- **Your goal**
Copy the following listing word for word.

━━━━━━━━━━━━━━━━━━━━

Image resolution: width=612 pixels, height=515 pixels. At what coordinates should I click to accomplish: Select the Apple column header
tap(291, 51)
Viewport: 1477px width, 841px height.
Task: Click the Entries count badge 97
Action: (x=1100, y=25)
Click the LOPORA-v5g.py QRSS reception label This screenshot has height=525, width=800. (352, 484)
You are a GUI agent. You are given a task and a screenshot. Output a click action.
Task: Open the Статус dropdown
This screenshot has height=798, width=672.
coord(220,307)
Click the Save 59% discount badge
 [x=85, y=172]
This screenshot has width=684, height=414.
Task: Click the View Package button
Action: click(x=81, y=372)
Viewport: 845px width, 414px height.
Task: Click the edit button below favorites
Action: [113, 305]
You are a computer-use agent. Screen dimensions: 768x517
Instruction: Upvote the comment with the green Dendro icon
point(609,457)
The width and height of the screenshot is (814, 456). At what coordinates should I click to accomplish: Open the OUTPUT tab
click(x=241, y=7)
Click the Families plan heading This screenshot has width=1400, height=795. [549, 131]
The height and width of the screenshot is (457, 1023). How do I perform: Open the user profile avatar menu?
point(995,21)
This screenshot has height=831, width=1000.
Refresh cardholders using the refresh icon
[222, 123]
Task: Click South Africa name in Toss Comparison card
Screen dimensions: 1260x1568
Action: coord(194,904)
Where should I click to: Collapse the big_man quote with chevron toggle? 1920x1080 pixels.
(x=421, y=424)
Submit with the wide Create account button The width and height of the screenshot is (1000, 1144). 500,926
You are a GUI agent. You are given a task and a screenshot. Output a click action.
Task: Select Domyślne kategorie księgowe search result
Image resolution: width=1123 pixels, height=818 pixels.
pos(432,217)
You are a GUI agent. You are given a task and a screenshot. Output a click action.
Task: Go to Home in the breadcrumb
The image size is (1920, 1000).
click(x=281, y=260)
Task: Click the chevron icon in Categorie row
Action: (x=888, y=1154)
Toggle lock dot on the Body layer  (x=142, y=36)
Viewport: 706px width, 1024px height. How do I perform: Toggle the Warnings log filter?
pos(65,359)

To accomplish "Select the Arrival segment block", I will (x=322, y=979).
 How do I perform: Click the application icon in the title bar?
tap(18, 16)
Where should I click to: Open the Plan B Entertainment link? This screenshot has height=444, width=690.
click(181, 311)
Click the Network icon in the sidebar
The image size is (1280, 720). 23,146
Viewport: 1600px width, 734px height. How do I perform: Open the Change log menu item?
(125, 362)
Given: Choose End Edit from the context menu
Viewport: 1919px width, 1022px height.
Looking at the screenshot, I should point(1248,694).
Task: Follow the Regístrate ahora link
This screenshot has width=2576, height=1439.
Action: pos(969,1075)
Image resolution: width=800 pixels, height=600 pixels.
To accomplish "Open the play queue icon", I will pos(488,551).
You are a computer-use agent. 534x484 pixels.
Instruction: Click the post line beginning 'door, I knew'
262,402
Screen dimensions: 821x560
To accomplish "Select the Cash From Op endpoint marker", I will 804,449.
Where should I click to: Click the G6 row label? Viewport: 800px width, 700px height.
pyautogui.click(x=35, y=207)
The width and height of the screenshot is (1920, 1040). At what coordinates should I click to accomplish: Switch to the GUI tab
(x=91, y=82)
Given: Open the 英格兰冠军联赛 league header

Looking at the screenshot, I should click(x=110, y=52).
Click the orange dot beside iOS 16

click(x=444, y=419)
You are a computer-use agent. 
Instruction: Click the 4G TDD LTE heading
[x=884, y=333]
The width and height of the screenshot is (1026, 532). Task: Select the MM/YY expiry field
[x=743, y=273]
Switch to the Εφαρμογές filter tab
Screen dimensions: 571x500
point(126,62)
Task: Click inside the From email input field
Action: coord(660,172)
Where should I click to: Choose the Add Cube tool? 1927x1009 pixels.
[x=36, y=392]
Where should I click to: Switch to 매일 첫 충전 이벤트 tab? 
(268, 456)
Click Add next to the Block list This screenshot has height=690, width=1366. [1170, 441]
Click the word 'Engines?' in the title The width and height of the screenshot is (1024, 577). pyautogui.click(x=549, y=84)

━━━━━━━━━━━━━━━━━━━━

- **Answer box**
Image resolution: width=612 pixels, height=515 pixels. At what coordinates should I click to accomplish: Select the Apple column header
tap(291, 51)
Viewport: 1477px width, 841px height.
Task: Click the Entries count badge 97
Action: (x=1100, y=25)
Click the LOPORA-v5g.py QRSS reception label This screenshot has height=525, width=800. (352, 484)
You are a GUI agent. You are given a task and a screenshot. Output a click action.
Task: Open the Статус dropdown
This screenshot has height=798, width=672.
coord(220,307)
Click the Save 59% discount badge
 [x=85, y=172]
This screenshot has width=684, height=414.
Task: Click the View Package button
Action: click(x=81, y=372)
Viewport: 845px width, 414px height.
Task: Click the edit button below favorites
Action: [113, 305]
You are a computer-use agent. Screen dimensions: 768x517
Instruction: Upvote the comment with the green Dendro icon
point(609,457)
The width and height of the screenshot is (814, 456). At what coordinates should I click to accomplish: Open the OUTPUT tab
click(x=241, y=7)
Click the Families plan heading This screenshot has width=1400, height=795. [549, 131]
The height and width of the screenshot is (457, 1023). How do I perform: Open the user profile avatar menu?
point(995,21)
This screenshot has height=831, width=1000.
Refresh cardholders using the refresh icon
[222, 123]
Task: Click South Africa name in Toss Comparison card
Screen dimensions: 1260x1568
Action: coord(194,904)
Where should I click to: Collapse the big_man quote with chevron toggle? 1920x1080 pixels.
(x=421, y=424)
Submit with the wide Create account button The width and height of the screenshot is (1000, 1144). 500,926
You are a GUI agent. You are given a task and a screenshot. Output a click action.
Task: Select Domyślne kategorie księgowe search result
Image resolution: width=1123 pixels, height=818 pixels.
pos(432,217)
You are a GUI agent. You are given a task and a screenshot. Output a click action.
Task: Go to Home in the breadcrumb
The image size is (1920, 1000).
click(x=281, y=260)
Task: Click the chevron icon in Categorie row
Action: (x=888, y=1154)
Toggle lock dot on the Body layer  (x=142, y=36)
Viewport: 706px width, 1024px height. How do I perform: Toggle the Warnings log filter?
pos(65,359)

To accomplish "Select the Arrival segment block", I will (x=322, y=979).
 How do I perform: Click the application icon in the title bar?
tap(18, 16)
Where should I click to: Open the Plan B Entertainment link? This screenshot has height=444, width=690.
click(181, 311)
Click the Network icon in the sidebar
The image size is (1280, 720). 23,146
Viewport: 1600px width, 734px height. How do I perform: Open the Change log menu item?
(125, 362)
Given: Choose End Edit from the context menu
Viewport: 1919px width, 1022px height.
Looking at the screenshot, I should point(1248,694).
Task: Follow the Regístrate ahora link
This screenshot has width=2576, height=1439.
Action: pos(969,1075)
Image resolution: width=800 pixels, height=600 pixels.
To accomplish "Open the play queue icon", I will pos(488,551).
You are a computer-use agent. 534x484 pixels.
Instruction: Click the post line beginning 'door, I knew'
262,402
Screen dimensions: 821x560
To accomplish "Select the Cash From Op endpoint marker", I will 804,449.
Where should I click to: Click the G6 row label? Viewport: 800px width, 700px height.
pyautogui.click(x=35, y=207)
The width and height of the screenshot is (1920, 1040). At what coordinates should I click to accomplish: Switch to the GUI tab
(x=91, y=82)
Given: Open the 英格兰冠军联赛 league header

Looking at the screenshot, I should click(x=110, y=52).
Click the orange dot beside iOS 16

click(x=444, y=419)
You are a computer-use agent. 
Instruction: Click the 4G TDD LTE heading
[x=884, y=333]
The width and height of the screenshot is (1026, 532). Task: Select the MM/YY expiry field
[x=743, y=273]
Switch to the Εφαρμογές filter tab
Screen dimensions: 571x500
point(126,62)
Task: Click inside the From email input field
Action: coord(660,172)
Where should I click to: Choose the Add Cube tool? 1927x1009 pixels.
[x=36, y=392]
Where should I click to: Switch to 매일 첫 충전 이벤트 tab? 
(268, 456)
Click Add next to the Block list This screenshot has height=690, width=1366. [1170, 441]
Click the word 'Engines?' in the title The width and height of the screenshot is (1024, 577). pyautogui.click(x=549, y=84)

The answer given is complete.